Le gel et la neige ont toujours eu un effet néfaste sur la régularité du service des trains : il leur arrive même de compromettre sérieusement la sécurité du trafic.

En s’amassant dans les appareils de voie, la neige se tasse entre le contre-rail et la partie mobile de l’aiguillage : elle empêche ainsi la manœuvre de l’appareil en question et par conséquent la mise au passage des signaux concernés, entravant par le fait même la marche des trains. Par ailleurs, les quais ainsi que les pistes de circulation rendus glissants par l’enneigement présentent un danger évident tant pour les voyageurs que pour le personnel.

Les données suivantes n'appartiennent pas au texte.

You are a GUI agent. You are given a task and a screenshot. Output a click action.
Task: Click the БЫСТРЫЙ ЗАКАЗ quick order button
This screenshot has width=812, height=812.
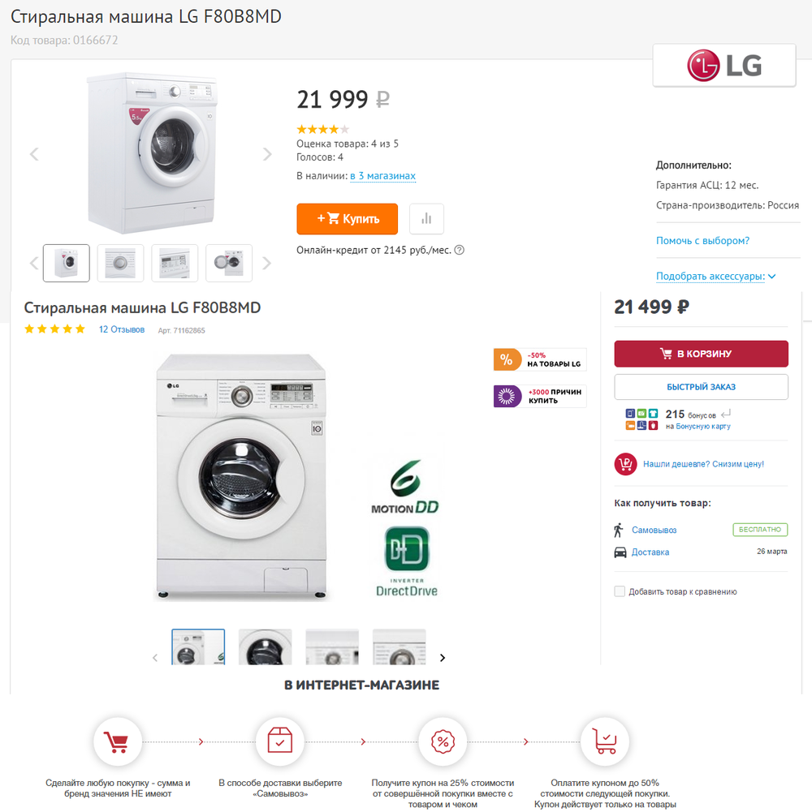click(701, 387)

Le long des voies bordées d’arbres, la neige s’accumulant sur les branches peut les faire plier, et parfois les casser : en tombant sur la voie, elles constituent alors un obstacle, aussi dangereux que les congères qui peuvent se former dans les voies en déblai, bloquant alors complètement le passage.

 Un fidèle ennemi

II est donc notoire que de tout temps les chutes de neige ont créé de sérieux problèmes aux cheminots, et la manière dont ceux-ci les ont affrontées s’est modifiée au fil des époques, compte tenu des moyens techniques mis à leur disposition, ainsi que de l’expérience acquise. Depuis les origines des chemins de fer, pas mal d’obstacles ont été vaincus, mais l’hiver a plus d’un tour dans son sac et ses offensives, souvent imprévisibles, quels que soient les progrès de la météorologie, nous causent encore bien des soucis. Pour combattre cet ennemi avec le plus d’efficacité, des brigades spécialisées ont été créées. Leur organisation, méticuleusement étudiée et réglementée, permet une intervention rapide et payante dès la première alerte.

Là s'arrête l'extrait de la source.